Top of RECORDS FOR PROCESSING
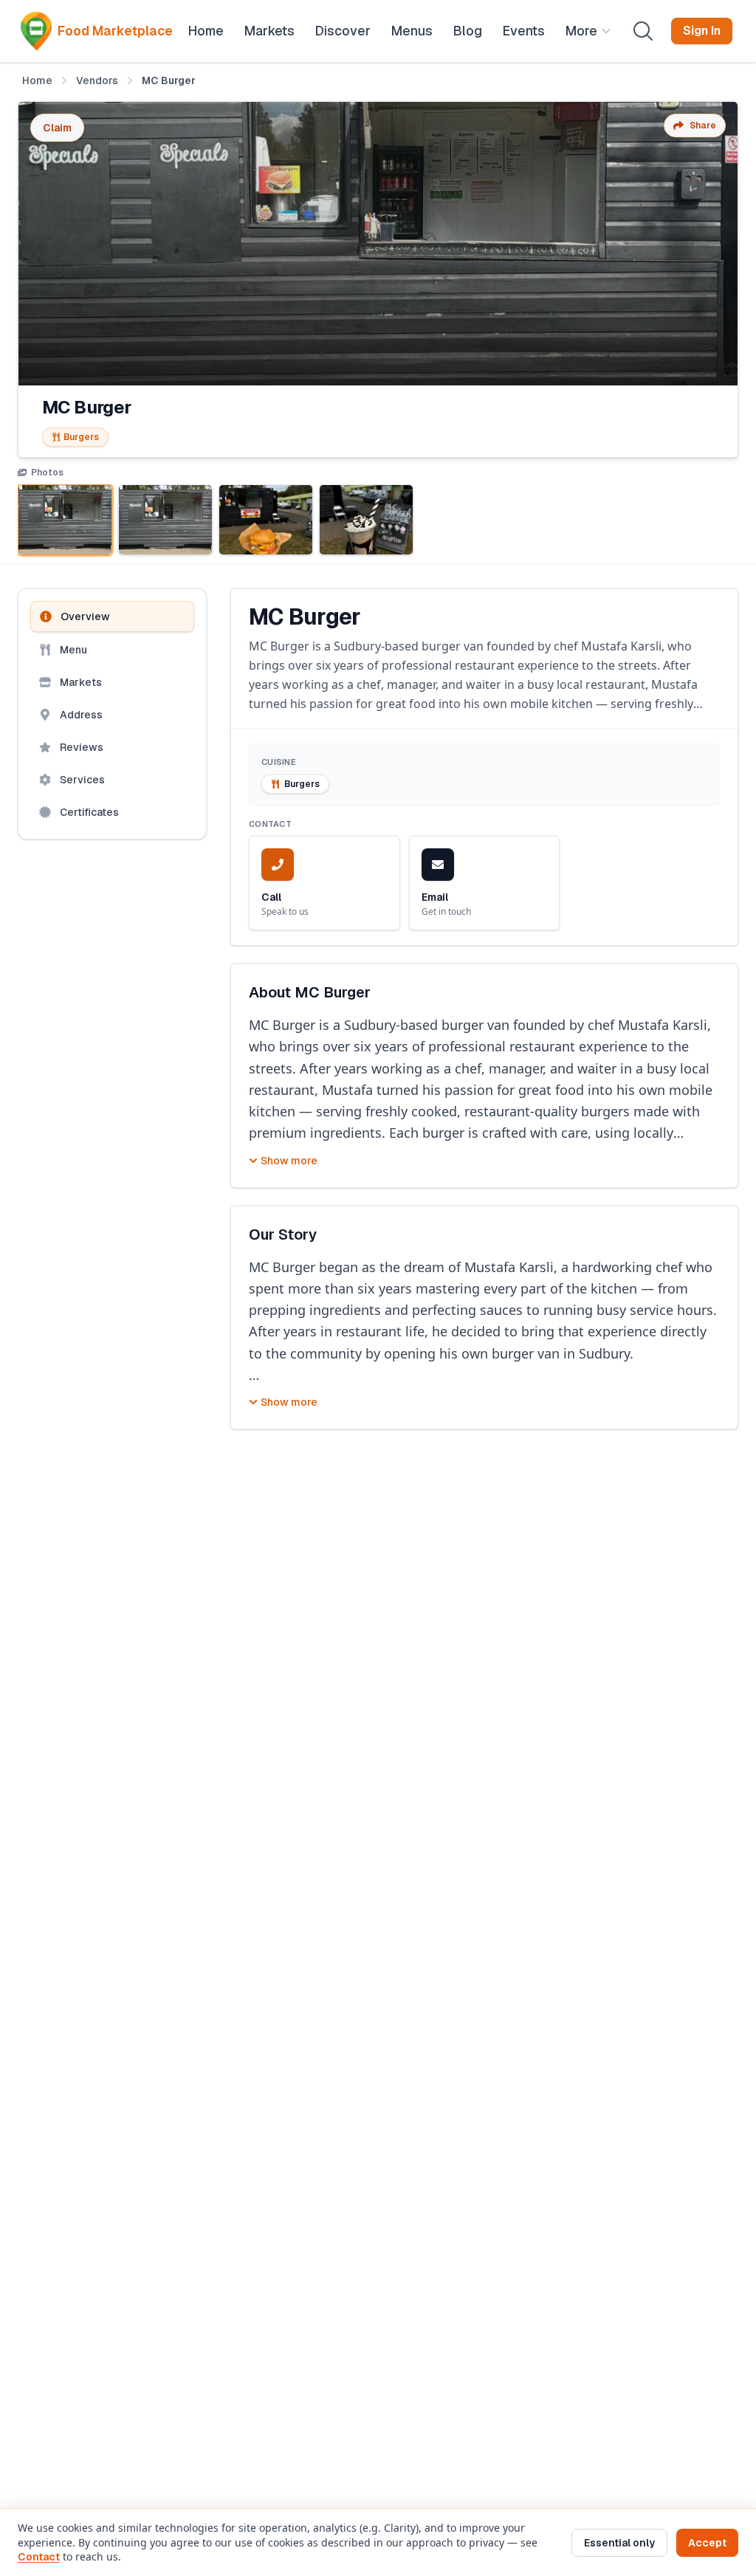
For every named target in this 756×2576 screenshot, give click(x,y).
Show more (289, 1160)
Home (37, 80)
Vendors (97, 80)
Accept (707, 2542)
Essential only (619, 2542)
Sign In (702, 30)
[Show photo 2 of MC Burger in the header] (165, 519)
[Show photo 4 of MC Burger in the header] (366, 519)
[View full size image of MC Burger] (378, 243)
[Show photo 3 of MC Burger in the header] (266, 519)
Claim (57, 127)
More (581, 30)
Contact (39, 2556)
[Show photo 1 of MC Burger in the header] (65, 519)
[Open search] (643, 31)
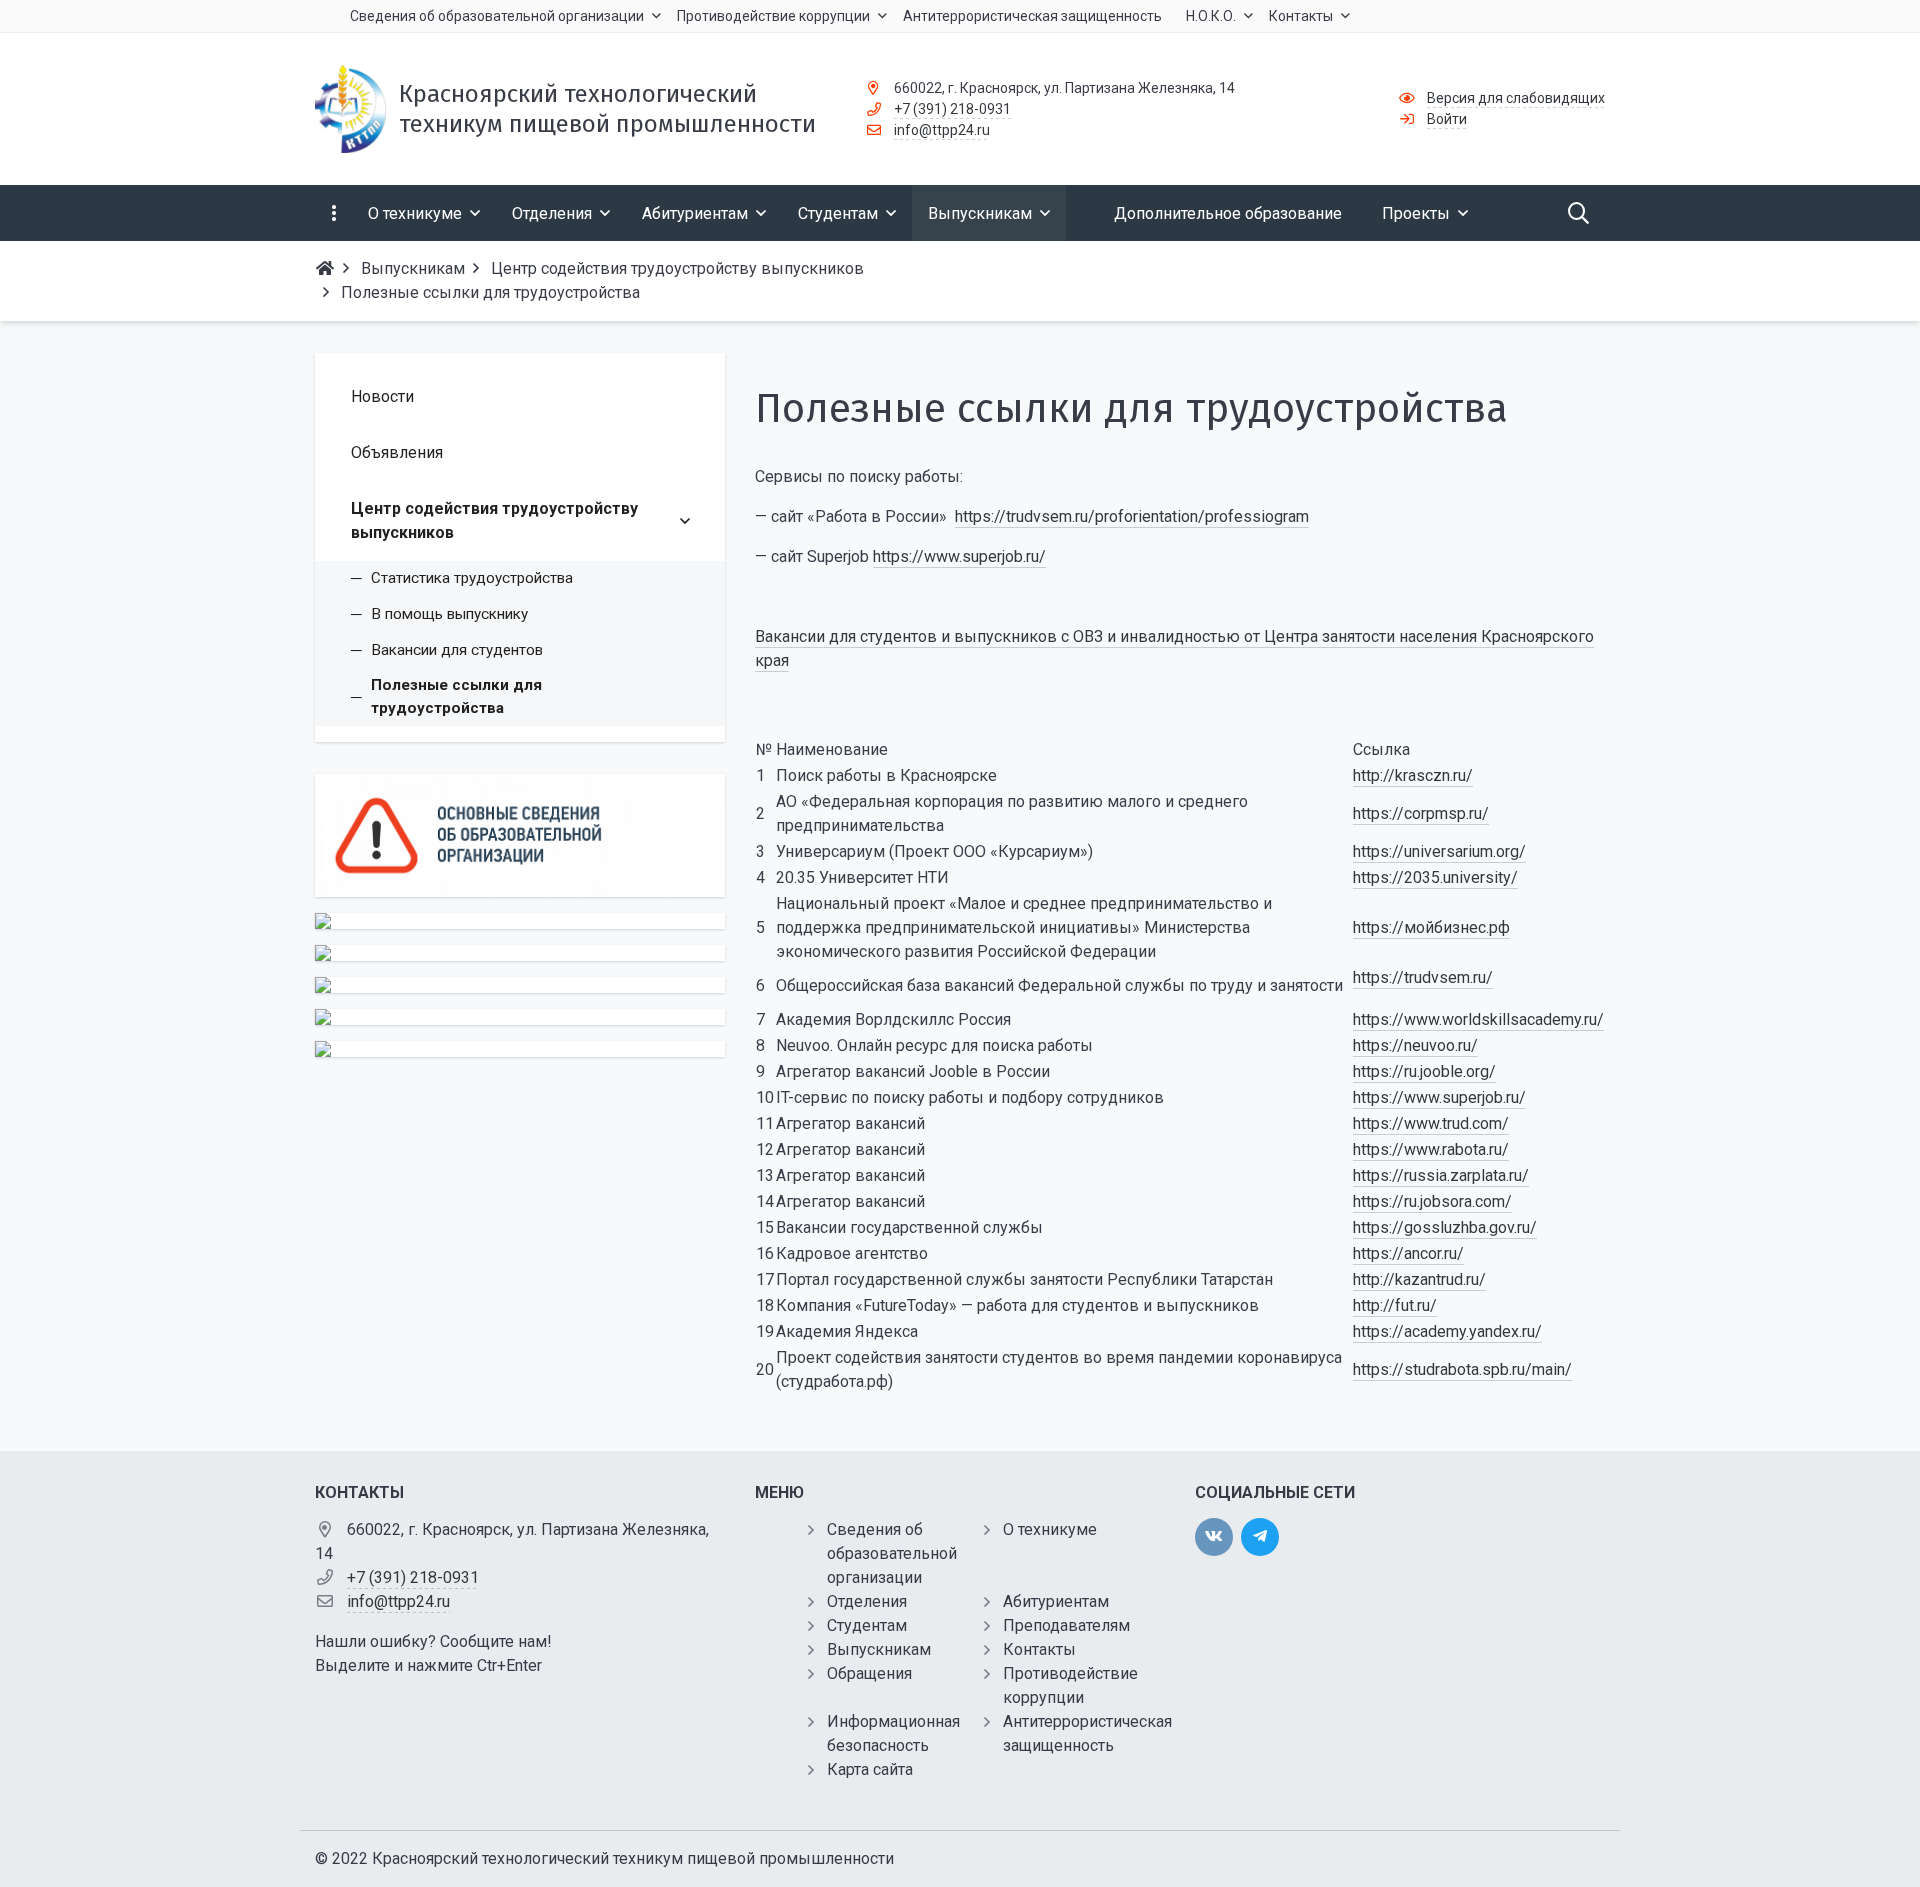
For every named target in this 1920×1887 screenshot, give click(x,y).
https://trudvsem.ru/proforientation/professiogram (1132, 516)
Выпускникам (879, 1649)
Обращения (869, 1673)
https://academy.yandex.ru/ (1447, 1331)
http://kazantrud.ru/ (1419, 1279)
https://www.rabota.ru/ (1431, 1149)
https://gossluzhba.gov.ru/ (1445, 1227)
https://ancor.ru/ (1408, 1253)
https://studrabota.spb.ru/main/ (1462, 1369)
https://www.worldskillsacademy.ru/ (1478, 1019)
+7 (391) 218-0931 (952, 109)
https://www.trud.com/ (1431, 1123)
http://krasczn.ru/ (1413, 775)
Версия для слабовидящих (1516, 98)
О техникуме (1050, 1529)
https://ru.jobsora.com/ (1432, 1201)
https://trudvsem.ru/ (1423, 977)
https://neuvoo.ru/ (1415, 1045)
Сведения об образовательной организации (892, 1553)
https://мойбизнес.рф (1431, 927)
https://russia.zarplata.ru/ (1441, 1175)
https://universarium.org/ (1439, 851)
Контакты (1039, 1649)
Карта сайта (870, 1769)
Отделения (867, 1601)
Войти (1447, 119)
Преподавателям (1066, 1625)
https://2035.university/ (1435, 877)
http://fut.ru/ (1395, 1305)
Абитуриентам (1056, 1601)
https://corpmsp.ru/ (1421, 813)
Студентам (867, 1625)
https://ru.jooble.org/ (1424, 1071)
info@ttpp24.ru (942, 130)
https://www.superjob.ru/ (959, 556)
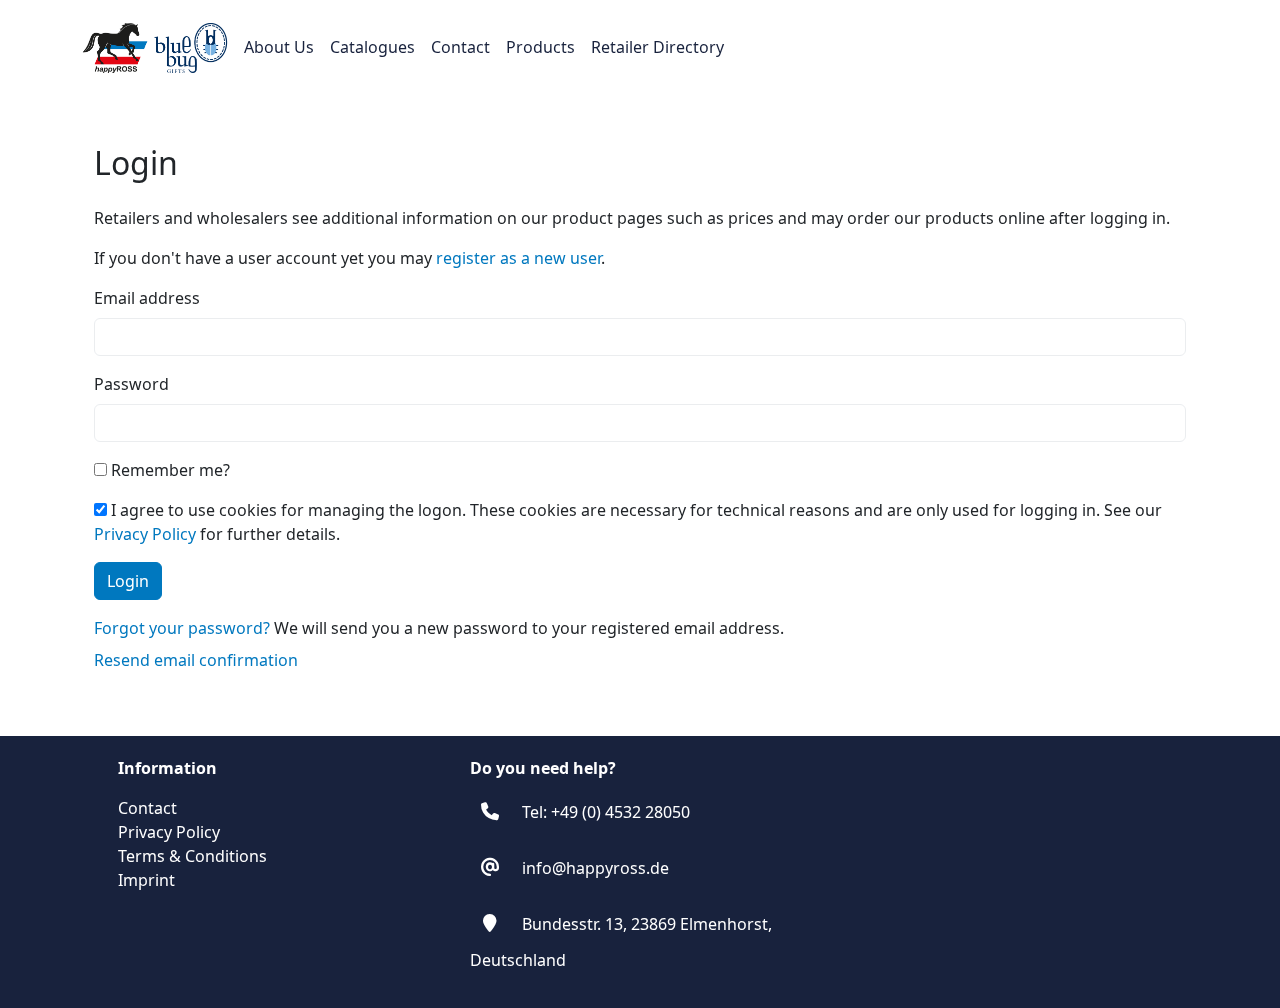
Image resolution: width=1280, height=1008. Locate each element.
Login (128, 581)
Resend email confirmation (196, 660)
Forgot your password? (182, 628)
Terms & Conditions (192, 856)
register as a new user (518, 258)
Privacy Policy (145, 534)
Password (131, 384)
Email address (147, 298)
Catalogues (372, 47)
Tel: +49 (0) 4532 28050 (606, 812)
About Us (279, 47)
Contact (460, 47)
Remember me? (168, 470)
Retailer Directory (657, 47)
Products (540, 47)
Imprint (146, 880)
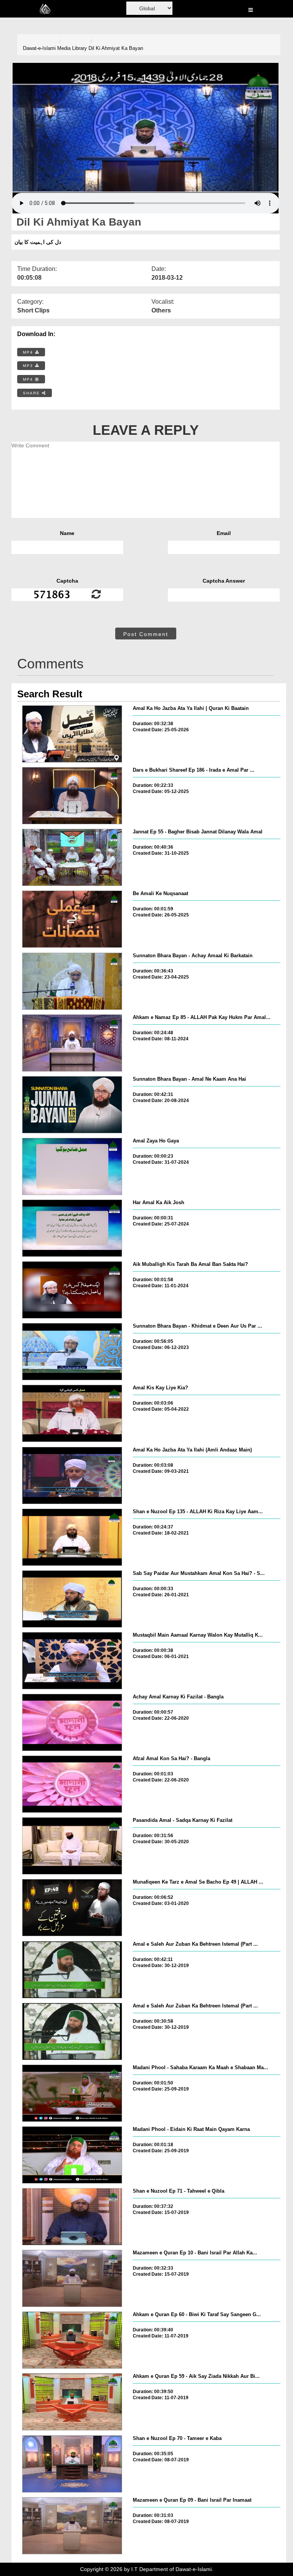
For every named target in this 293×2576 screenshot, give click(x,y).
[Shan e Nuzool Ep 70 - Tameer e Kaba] (72, 2464)
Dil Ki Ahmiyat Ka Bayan (116, 48)
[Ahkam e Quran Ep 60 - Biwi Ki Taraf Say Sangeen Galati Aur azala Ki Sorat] (72, 2340)
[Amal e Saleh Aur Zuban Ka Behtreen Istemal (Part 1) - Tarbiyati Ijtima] (72, 2031)
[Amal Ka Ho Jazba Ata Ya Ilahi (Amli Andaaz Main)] (72, 1475)
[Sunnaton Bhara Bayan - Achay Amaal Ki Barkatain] (72, 981)
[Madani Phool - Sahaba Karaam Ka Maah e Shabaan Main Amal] (72, 2093)
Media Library (72, 48)
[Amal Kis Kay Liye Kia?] (72, 1413)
Bottom of RECORDS FOR PROCESSING
» **ACTIVITY**
Only the lines from the one containing "[Amal Ka Ho" through the last line above belong in your answer. Retype them exactly.

» **RESULT OF THIS TASK**
[Amal Ka Ho Jazba Ata Ya Ilahi (Amli Andaaz Main)] (72, 1475)
[Sunnaton Bhara Bayan - Achay Amaal Ki Barkatain] (72, 981)
[Madani Phool - Sahaba Karaam Ka Maah e Shabaan Main Amal] (72, 2093)
Media Library (72, 48)
[Amal Kis Kay Liye Kia?] (72, 1413)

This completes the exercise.